When a work of literature is translated from one language into another, the translator has to be aware of the culture of the original language AND the culture of the language into which the work is being translated.

For example, a Bible translator I know  once told me that the African dialect into which he was trying to translate the Bible had no word for "snow" since the people had never seen snow. So, he was trying to translate the idea that "sins are washed as white as snow" into this African language.

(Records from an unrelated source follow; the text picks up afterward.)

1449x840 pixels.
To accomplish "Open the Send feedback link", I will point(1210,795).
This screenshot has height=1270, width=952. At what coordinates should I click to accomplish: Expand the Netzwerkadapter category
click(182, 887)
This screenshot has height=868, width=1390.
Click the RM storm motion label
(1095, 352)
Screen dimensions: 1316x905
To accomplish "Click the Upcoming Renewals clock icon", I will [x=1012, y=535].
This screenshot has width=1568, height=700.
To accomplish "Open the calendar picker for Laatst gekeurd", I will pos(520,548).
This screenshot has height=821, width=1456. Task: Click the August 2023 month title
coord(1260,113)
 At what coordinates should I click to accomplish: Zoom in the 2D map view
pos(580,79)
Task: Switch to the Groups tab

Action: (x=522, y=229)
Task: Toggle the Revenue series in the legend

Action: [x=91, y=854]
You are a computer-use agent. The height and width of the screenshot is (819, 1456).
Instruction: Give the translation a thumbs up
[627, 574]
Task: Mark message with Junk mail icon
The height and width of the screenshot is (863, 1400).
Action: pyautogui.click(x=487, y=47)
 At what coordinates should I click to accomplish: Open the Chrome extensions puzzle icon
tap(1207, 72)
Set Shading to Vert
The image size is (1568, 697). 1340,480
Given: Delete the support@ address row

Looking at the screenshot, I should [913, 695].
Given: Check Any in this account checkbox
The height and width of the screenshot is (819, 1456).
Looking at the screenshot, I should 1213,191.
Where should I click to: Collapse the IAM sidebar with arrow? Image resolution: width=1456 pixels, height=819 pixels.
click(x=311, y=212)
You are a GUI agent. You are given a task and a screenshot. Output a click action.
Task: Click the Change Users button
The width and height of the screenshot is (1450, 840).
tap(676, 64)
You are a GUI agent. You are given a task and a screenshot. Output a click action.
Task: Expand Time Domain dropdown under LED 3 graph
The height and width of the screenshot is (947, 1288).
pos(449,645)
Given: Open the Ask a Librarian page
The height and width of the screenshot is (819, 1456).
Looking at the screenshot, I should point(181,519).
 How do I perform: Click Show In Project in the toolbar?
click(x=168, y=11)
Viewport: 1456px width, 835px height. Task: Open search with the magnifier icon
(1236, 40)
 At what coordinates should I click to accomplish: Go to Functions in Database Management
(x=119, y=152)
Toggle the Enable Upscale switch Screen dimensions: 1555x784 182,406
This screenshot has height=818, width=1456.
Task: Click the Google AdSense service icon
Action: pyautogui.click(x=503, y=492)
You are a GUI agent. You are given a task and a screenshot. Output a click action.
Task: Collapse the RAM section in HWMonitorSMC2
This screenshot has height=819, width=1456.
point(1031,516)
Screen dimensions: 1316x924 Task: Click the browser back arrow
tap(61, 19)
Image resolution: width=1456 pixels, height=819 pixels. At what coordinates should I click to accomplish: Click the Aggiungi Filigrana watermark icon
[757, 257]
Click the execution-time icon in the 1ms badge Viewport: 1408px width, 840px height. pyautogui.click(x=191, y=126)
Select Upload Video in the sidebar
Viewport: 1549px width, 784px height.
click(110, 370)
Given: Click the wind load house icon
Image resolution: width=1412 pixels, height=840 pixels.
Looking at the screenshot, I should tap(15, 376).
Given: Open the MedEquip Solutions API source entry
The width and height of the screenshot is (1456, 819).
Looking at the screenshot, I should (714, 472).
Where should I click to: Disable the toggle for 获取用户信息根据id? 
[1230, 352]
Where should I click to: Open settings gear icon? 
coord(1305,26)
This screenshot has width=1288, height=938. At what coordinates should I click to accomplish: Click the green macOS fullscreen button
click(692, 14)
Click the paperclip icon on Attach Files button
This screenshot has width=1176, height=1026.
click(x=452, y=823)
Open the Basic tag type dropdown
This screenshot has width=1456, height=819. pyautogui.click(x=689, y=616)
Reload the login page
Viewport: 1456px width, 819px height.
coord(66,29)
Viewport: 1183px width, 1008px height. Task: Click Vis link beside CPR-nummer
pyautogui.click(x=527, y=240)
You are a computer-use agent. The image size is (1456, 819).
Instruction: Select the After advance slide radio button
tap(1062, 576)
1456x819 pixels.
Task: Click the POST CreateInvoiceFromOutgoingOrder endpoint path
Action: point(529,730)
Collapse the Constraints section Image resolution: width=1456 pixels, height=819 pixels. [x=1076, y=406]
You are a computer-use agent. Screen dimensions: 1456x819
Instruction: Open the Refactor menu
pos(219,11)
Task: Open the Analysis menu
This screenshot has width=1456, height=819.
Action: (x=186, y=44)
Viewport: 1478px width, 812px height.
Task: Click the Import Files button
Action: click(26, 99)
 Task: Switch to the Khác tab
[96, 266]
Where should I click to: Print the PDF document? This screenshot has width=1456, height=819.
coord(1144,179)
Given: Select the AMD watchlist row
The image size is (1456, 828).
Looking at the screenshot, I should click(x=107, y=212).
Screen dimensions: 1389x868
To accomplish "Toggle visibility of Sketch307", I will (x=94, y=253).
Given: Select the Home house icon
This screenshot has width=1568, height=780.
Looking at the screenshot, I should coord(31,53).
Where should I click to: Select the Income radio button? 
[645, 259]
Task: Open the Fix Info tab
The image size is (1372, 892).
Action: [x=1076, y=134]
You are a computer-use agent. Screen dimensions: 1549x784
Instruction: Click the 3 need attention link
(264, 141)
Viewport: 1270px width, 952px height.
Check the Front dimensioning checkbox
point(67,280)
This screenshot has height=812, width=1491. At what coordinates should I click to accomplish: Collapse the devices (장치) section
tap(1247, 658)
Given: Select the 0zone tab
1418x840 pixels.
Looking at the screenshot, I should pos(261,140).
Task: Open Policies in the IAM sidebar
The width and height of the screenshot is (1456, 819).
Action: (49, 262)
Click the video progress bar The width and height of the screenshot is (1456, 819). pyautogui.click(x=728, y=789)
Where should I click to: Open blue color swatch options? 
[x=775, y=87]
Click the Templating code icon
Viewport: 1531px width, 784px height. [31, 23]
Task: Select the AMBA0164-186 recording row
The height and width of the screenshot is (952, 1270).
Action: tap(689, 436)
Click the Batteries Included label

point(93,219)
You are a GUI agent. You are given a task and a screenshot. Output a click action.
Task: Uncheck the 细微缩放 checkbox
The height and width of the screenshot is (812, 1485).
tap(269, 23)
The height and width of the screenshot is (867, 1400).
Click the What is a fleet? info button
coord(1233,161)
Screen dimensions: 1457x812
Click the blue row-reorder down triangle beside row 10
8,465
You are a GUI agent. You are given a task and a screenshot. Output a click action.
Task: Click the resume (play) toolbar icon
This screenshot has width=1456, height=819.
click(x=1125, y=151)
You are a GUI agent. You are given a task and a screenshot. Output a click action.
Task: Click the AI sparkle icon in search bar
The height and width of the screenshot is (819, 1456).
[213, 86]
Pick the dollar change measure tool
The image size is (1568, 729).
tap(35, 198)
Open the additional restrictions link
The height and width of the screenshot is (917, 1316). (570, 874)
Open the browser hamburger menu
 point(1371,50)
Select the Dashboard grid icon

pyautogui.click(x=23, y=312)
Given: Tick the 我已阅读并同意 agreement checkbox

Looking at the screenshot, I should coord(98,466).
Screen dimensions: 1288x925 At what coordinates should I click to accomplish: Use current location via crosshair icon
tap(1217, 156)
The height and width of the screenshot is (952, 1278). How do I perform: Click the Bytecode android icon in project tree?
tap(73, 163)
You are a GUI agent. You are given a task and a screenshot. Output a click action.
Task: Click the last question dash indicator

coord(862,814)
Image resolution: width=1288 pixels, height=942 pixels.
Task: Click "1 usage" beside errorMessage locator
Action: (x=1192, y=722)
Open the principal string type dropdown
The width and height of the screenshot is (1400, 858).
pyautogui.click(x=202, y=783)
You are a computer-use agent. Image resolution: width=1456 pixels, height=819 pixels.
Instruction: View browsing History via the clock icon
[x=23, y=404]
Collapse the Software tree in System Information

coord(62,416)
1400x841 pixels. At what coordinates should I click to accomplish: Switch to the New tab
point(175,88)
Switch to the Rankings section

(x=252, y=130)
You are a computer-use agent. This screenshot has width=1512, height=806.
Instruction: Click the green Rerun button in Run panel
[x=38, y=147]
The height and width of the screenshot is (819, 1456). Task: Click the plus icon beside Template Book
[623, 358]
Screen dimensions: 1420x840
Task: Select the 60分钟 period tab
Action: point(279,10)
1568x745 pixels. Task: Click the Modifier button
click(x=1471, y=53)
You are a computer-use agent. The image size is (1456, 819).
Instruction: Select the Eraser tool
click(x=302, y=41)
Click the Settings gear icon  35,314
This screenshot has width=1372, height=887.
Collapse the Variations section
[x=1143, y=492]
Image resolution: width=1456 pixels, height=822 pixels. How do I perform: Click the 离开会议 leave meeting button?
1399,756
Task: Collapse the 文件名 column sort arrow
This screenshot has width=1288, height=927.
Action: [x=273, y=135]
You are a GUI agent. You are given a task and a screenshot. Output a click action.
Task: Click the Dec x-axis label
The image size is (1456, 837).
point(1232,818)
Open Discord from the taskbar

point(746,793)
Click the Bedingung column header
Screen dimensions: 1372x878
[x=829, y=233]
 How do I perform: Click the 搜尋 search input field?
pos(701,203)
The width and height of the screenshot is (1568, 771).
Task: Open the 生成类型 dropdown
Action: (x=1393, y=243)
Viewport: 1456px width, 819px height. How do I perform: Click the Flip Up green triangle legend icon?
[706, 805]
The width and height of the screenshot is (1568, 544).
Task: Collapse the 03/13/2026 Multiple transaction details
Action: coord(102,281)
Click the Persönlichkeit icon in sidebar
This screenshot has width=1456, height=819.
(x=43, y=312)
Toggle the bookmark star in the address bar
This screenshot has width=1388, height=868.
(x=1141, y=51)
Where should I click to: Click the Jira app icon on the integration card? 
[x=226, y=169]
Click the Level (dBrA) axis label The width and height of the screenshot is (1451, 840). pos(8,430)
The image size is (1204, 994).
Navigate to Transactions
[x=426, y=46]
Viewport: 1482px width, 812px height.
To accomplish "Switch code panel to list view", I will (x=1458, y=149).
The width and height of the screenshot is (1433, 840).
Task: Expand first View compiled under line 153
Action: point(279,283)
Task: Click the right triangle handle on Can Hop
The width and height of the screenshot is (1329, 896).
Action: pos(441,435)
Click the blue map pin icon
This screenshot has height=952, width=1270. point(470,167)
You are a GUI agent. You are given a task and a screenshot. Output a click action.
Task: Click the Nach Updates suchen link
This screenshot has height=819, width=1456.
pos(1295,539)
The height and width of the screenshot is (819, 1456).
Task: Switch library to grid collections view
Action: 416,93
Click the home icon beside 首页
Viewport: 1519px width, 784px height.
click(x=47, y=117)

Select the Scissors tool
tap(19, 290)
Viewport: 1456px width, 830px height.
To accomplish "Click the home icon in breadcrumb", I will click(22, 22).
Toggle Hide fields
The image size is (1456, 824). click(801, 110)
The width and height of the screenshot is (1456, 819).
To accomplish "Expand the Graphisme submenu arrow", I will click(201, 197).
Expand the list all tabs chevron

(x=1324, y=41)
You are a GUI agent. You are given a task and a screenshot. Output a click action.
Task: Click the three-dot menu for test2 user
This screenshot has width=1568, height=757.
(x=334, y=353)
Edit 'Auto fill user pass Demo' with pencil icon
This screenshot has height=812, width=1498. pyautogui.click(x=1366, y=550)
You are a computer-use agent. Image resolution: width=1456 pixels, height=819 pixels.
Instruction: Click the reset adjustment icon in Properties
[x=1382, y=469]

His challenge was to find something in the language that was very, very white, like snow, and he came upon some plant that was like cotton - we'll call it plant X. So his translation became, "your sins will be washed as white as plant X." You can see how this makes no sense to us in English.

Robert Bly has done an excellent job of translating the Neruda poem into English and if you do some research and compare them side-by-side, you will see that he was able to retain the CULTURE in both languages - English, and Spanish.

Spanish:

Me trajo Mara Mori
un par de calcetines
que tejió con sus manos de pastora,
dos calcetines suaves como liebres.
En ellos metí los pies
como en dos estuches
tejidos con hebras del
crepúsculo y pellejos de ovejas
English:
Mara Mori brought me
a pair of socks
which she knitted herself
with her sheepherder's hands,
two socks as soft as rabbits.
I slipped my feet into them
as though into two cases
knitted with threads of twilight and goatskin
Now, if this is not what you are asking, you will have to re-post your question. You can read about this poem here on eNotes and I found a knitting blog (ha ha) with the poem in Spanish and English.